__About this exercise__
Reproduce the items from their start through the line containing "(1090, 1103).", inclusive, requests included, and scale every coordinate in the answers by 2.35, rounding to whole numbers with halves rounded up. Leave all numbers in the requests unchanged.

__Saved items__

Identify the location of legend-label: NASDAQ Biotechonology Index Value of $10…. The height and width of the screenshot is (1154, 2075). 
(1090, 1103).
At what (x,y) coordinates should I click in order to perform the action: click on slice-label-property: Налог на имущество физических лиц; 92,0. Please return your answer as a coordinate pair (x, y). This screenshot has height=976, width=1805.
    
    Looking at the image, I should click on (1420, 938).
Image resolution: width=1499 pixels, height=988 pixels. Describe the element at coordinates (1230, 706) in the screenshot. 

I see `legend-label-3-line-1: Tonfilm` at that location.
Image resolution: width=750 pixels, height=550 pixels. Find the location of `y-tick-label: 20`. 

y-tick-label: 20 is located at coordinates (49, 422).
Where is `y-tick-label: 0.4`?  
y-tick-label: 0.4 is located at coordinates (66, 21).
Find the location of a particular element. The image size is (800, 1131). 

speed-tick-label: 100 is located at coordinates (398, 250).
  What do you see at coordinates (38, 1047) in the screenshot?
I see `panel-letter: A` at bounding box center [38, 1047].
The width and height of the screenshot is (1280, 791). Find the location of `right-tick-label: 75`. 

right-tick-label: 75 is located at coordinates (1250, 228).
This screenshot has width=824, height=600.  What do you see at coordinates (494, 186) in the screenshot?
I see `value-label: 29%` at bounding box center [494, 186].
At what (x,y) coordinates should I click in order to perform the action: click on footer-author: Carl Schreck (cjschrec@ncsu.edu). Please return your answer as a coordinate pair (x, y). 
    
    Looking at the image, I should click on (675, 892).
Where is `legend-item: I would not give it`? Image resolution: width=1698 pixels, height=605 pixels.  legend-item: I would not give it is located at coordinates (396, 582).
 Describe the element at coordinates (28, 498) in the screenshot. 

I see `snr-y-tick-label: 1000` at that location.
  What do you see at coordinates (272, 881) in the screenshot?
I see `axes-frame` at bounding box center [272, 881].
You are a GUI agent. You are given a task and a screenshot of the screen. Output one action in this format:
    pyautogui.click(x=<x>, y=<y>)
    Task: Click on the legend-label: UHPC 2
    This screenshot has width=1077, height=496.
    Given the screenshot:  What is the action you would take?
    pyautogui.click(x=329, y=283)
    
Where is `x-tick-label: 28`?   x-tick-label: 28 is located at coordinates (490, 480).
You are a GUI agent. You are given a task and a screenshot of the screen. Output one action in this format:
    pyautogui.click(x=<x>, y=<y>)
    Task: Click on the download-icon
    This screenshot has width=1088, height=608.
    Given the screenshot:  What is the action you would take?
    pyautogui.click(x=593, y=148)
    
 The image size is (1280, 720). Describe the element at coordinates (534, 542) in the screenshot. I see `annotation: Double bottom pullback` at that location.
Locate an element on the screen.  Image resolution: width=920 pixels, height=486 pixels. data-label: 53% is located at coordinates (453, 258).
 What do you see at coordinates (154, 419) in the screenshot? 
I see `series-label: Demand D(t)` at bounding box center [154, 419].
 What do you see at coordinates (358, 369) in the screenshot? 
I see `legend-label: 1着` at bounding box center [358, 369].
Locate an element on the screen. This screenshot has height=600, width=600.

__Response for this exercise__
Identify the location of legend-label: NASDAQ Biotechonology Index Value of $10…. The height and width of the screenshot is (1154, 2075). 
(2562, 2592).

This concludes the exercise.